### Task requirements
Duplicate everything from "Studies have shown" down to "HIV-1 infected individuals8." in the passage on HIV-1 disease progression.

### Document segment

────────────────────

Studies have shown that heterozygosity at HLA class I loci (HLA-A, HLA-B and HLA-C) is strongly associated with resistance to progression to AIDS and has a progressive effect. HLA-B*81:01 and B*39:10 alleles have been found to be associated with viraemic control in HIV-1 subtype C infection. Both alleles restrict the TL9 epitope in p24 Gag, and CTL mediated escape mutations in this epitope have been associated with an in vitro fitness cost to the virus7. The haplotype B*35-Cw*04 has also been shown to be associated with rapid progression to AIDS which helps the virus to escape activity against HIV-1. It has been predicted that HLA-B*27 and HLA-B*57 exert a protective effect to progression to AIDS in HIV-1 infected individuals8.

Viral factors

Amino acids 25 to 36 in HIV-1 nef have been reported to be important both for several well-defined in vitro functions of nef and for the pathogenicity of HIV-1 in humans. Nef proteins derived from LTNPs and slow progressors (SPs) were found to be defective or far less capable of enhancing viral replication and/or viral infectivity. The sizes of the deletions in the nef/LTR (long terminal repeat) region increased progressively during the follow up period9.

In another study10, researchers compared the replication rates of recombinant reporter viruses carrying envelope proteins from LTNPs to control viruses from patients with similar CD4 count and viral load. In this study none of the eight LTNPs showed the 32-base pair deletion in the ccr5 gene while HLA-BF*5701 and HLA-B*27 alleles were detected in one LTNP each, respectively. Although Env sequences from LTNPs differed from those of controllers with respect to the length of variable domains and the number of N-glycosylation sites, these differences were not statistically significant and did not lead to differences in infectivity of recombinant reporter viruses10. In a meta-analysis, no significant association was found between defective/disrupted nef genes and disease progression as reported by earlier studies11. Ideally, long-term follow up with sequences from different disease stages is required to avoid other potential confounding effects of the disease process on the mutation rate11.

────────────────────

### Data to examine
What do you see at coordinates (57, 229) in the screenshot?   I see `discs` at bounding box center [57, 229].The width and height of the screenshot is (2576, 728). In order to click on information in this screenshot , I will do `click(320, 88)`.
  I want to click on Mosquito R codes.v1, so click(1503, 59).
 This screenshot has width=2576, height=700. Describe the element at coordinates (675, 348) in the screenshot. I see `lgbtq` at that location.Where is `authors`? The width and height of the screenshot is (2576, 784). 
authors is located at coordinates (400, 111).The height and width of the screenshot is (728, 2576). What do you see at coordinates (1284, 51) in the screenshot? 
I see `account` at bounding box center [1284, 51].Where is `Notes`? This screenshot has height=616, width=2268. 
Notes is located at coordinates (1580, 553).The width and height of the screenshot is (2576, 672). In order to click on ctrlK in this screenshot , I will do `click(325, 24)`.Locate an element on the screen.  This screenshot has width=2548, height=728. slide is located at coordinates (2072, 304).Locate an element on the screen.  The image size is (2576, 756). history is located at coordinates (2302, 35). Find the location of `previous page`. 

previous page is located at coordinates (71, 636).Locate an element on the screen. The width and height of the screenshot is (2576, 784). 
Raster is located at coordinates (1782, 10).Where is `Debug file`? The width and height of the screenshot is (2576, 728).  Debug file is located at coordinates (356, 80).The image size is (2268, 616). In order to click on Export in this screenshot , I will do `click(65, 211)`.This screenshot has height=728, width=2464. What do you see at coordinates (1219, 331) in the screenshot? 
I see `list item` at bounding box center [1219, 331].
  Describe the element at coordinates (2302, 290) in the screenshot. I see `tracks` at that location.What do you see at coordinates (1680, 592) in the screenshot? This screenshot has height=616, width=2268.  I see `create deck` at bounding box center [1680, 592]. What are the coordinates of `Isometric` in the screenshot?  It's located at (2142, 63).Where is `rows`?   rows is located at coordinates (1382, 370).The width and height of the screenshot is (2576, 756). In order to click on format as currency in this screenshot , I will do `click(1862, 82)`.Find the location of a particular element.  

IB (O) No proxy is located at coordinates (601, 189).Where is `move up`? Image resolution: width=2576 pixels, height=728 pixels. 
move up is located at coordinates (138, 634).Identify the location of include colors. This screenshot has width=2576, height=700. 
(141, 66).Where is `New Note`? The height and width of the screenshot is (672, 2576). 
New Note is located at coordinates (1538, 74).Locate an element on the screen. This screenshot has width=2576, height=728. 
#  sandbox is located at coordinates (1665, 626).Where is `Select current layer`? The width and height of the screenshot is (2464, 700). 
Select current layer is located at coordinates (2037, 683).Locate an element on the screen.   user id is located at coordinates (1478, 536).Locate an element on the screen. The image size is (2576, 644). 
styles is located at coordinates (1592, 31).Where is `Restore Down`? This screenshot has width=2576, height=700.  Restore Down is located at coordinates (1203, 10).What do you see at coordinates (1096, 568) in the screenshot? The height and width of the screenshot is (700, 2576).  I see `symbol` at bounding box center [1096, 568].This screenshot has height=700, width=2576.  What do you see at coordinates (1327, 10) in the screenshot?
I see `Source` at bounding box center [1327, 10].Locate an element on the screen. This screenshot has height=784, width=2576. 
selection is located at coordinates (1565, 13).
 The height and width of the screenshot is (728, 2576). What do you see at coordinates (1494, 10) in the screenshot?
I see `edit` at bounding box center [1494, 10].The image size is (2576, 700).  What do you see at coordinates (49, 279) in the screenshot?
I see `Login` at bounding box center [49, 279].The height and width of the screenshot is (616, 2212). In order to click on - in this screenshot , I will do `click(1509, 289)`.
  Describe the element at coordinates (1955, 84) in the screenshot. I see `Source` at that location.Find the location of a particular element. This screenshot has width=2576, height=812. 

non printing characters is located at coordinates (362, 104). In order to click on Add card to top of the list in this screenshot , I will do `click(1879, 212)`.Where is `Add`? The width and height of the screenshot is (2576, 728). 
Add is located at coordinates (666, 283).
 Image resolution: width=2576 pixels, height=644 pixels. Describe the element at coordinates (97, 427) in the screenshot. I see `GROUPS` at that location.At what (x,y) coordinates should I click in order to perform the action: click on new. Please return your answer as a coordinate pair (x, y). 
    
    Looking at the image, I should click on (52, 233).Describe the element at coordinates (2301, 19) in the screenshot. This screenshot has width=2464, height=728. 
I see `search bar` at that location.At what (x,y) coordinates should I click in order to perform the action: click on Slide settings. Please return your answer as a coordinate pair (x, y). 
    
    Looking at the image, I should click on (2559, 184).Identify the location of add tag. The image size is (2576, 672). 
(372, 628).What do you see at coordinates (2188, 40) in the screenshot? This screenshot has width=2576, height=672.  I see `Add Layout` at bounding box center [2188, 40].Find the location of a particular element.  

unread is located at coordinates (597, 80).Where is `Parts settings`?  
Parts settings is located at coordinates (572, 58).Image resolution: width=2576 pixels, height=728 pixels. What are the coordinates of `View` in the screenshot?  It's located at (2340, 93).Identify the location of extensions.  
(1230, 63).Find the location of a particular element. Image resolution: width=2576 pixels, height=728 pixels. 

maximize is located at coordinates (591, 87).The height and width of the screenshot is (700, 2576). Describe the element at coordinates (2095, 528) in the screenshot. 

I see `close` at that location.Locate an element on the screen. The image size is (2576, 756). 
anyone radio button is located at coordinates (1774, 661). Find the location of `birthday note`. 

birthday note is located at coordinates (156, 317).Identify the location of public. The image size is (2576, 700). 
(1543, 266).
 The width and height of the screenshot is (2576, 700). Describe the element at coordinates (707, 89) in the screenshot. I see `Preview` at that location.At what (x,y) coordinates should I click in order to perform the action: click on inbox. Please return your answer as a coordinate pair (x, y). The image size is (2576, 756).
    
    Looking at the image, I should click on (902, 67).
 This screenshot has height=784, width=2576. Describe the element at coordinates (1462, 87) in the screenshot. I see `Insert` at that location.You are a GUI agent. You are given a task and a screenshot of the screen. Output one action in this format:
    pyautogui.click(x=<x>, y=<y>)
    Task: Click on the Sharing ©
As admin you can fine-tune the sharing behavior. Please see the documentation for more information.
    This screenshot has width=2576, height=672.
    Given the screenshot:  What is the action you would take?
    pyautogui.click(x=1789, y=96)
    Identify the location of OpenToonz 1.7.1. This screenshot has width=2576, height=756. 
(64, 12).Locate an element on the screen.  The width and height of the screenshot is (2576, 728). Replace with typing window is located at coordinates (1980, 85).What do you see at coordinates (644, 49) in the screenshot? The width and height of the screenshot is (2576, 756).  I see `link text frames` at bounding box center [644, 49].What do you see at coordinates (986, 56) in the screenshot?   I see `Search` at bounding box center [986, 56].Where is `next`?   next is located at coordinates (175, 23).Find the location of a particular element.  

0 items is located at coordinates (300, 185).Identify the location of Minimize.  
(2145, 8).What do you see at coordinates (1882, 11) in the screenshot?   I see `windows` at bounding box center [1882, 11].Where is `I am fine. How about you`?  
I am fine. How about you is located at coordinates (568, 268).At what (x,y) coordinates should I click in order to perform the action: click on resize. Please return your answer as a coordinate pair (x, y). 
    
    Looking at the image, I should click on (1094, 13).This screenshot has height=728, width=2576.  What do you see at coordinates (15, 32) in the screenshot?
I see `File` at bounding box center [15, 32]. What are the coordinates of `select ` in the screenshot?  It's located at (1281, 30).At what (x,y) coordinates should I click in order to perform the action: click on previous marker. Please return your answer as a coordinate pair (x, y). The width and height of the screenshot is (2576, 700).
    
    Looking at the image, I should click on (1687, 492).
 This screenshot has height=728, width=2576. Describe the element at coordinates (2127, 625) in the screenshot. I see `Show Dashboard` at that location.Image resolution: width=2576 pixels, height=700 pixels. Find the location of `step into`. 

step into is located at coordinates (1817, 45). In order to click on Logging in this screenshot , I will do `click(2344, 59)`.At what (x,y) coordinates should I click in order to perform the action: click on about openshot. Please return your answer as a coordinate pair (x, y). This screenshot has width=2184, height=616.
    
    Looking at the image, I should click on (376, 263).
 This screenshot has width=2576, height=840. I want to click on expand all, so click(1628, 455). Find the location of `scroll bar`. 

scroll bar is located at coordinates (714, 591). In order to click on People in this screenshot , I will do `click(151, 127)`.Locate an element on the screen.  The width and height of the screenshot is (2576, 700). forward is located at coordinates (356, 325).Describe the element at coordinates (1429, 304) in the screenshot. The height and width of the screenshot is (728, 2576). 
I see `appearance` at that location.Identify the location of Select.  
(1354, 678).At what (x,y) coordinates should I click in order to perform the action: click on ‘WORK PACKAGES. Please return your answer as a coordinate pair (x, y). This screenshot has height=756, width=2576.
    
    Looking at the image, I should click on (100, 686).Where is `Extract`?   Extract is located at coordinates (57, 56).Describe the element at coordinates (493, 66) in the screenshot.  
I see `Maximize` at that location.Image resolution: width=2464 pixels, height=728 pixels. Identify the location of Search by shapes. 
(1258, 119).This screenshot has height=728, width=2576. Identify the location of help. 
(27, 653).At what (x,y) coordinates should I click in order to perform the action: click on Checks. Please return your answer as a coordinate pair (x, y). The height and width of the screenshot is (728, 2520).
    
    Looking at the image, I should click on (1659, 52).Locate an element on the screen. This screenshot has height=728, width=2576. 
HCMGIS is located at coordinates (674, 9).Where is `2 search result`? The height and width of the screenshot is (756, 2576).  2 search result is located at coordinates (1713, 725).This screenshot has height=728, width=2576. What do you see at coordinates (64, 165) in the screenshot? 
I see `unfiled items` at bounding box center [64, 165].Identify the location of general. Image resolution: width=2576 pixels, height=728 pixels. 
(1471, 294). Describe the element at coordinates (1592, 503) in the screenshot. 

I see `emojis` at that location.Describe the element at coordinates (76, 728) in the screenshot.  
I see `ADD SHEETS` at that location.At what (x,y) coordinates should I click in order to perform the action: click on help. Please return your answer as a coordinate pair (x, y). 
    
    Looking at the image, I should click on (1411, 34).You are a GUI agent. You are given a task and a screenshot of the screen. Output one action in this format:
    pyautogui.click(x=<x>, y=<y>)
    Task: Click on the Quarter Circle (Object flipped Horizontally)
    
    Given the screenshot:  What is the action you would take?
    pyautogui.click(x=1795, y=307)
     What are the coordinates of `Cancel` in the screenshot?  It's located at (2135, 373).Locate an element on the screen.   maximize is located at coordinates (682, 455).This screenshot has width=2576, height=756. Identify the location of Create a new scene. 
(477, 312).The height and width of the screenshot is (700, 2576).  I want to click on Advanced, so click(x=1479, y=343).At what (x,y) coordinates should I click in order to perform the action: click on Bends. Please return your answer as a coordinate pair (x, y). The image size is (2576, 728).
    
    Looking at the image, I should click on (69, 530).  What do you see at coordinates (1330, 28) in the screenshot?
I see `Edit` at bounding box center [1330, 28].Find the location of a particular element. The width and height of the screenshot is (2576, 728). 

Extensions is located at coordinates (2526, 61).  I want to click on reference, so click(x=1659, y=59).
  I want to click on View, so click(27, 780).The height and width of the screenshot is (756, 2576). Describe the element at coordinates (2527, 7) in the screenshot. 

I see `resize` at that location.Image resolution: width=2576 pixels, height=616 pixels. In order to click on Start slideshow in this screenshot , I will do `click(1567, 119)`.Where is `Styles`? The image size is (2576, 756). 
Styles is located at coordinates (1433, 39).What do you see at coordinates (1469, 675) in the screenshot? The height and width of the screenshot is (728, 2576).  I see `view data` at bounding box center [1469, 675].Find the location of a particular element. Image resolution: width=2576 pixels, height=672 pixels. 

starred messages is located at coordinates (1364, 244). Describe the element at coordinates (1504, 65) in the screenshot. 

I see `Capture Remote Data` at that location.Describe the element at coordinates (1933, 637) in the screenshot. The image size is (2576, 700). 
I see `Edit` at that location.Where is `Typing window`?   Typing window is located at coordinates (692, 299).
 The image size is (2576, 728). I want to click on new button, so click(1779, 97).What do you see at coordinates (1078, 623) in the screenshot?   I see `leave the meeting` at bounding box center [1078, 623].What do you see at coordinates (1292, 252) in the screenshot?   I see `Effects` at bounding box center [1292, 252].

────────────────────

### Solution below
Studies have shown that heterozygosity at HLA class I loci (HLA-A, HLA-B and HLA-C) is strongly associated with resistance to progression to AIDS and has a progressive effect. HLA-B*81:01 and B*39:10 alleles have been found to be associated with viraemic control in HIV-1 subtype C infection. Both alleles restrict the TL9 epitope in p24 Gag, and CTL mediated escape mutations in this epitope have been associated with an in vitro fitness cost to the virus7. The haplotype B*35-Cw*04 has also been shown to be associated with rapid progression to AIDS which helps the virus to escape activity against HIV-1. It has been predicted that HLA-B*27 and HLA-B*57 exert a protective effect to progression to AIDS in HIV-1 infected individuals8.